The Big Wu

Phoenix Rising Records, 2000

REVIEW BY: Christopher Thelen


With the recent vacation declared by Phish (note to the Associated Press: this was a planned break; the band has not broken up as of this writing), it's inevitable that their legion of fans are going to be trolling for other similar groups to satisfy their groove-rock fix. This is where bands like Minneapolis's The Big Wu will gladly fill the bill - though their most recent release (and second overall) Folktales shows this group still is in their growing phase.

The Big Wu can only be described as a poor man's Phish. They have the trip-rock sound down pretty well, but the guitar lines of Chris Castino and Jason Fladager don't have nearly the fluidness of a Trey Anastasio solo. Lyrically, The Big Wu doesn't go as far out on the spacey limb, but occasionally, that works to their disadvantage, as the music almost calls for an ethereal flow with everything.my_heart_sings_the_harmony_web_ad_alt_250

Things start off in a promising manner with "Angie O'Plasty," which shows off the harmony vocals of Castino, Fladager and drummer Terry VanDeWalker.
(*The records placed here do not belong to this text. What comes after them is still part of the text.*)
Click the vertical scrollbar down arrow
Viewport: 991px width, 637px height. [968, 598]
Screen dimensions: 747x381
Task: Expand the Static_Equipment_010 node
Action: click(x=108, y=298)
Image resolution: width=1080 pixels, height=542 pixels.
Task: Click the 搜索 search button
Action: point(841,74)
Sometimes, they almost seem too soft in the course of Folktales, but everything works itself into a happy medium on this particular number. A few other numbers, like "Elani" and "House Of Wu" (which reminded me a lot of "Llama") dare to suggest that The Big Wu could well have a strong claim to the throne.

The problem with Folktales is that these moments of piquing interest on the part of the listener are too few and far between. Tracks like "Oxygen" should be the ones that absolutely suck the listener into the world of Wu. Regrettably, this just doesn't happen. Maybe it's because the band is still very much learning about itself and its surroundings. Maybe it's because, as they claim, their songs are always being rewritten with each performance, and neither band nor audience can ever fully get to a level of comfort.
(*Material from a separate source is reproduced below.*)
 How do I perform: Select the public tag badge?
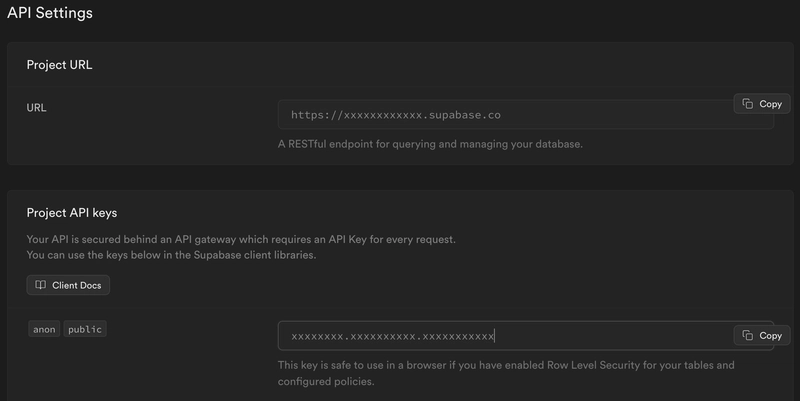(x=85, y=329)
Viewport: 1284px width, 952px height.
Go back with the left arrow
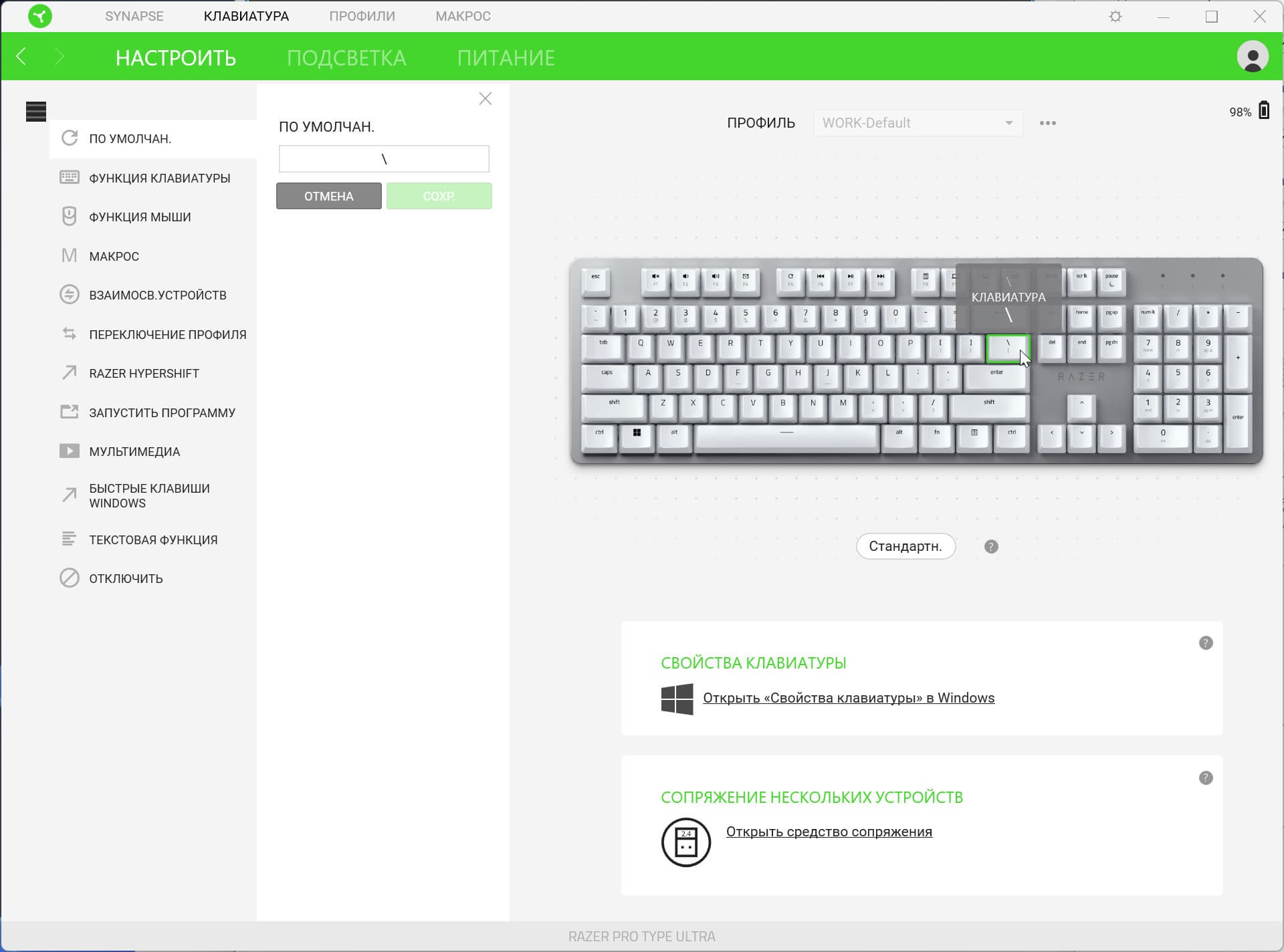click(x=21, y=56)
There was one touch on Folktales which showed the band has a lot of class. At the fadeout of the closing track "Shantytown" (the group's foray into reggae), you can hear an audience at one of the band's shows singing along to the chorus. Each member of that crowd is personally thanked in the liner notes. Nice move... and something that's gonna be hard to do if they start playing the big sheds.

There is promise in the music of The Big Wu, yet Folktales seems to suggest that is has been left unfulfilled this time around. Maybe, like their genre-mates, it takes a few albums before everything really clicks for them. Phish got it on the third try ( A Picture Of Nectar). Maybe The Big Wu will prove the third time's the charm for them as well.

Rating: C-

User Rating: Not Yet Rated



© 2000 Christopher Thelen and The Daily Vault. All rights reserved. Review or any portion may not be reproduced without written permission. Cover art is the intellectual property of Phoenix Rising Records, and is used for informational purposes only.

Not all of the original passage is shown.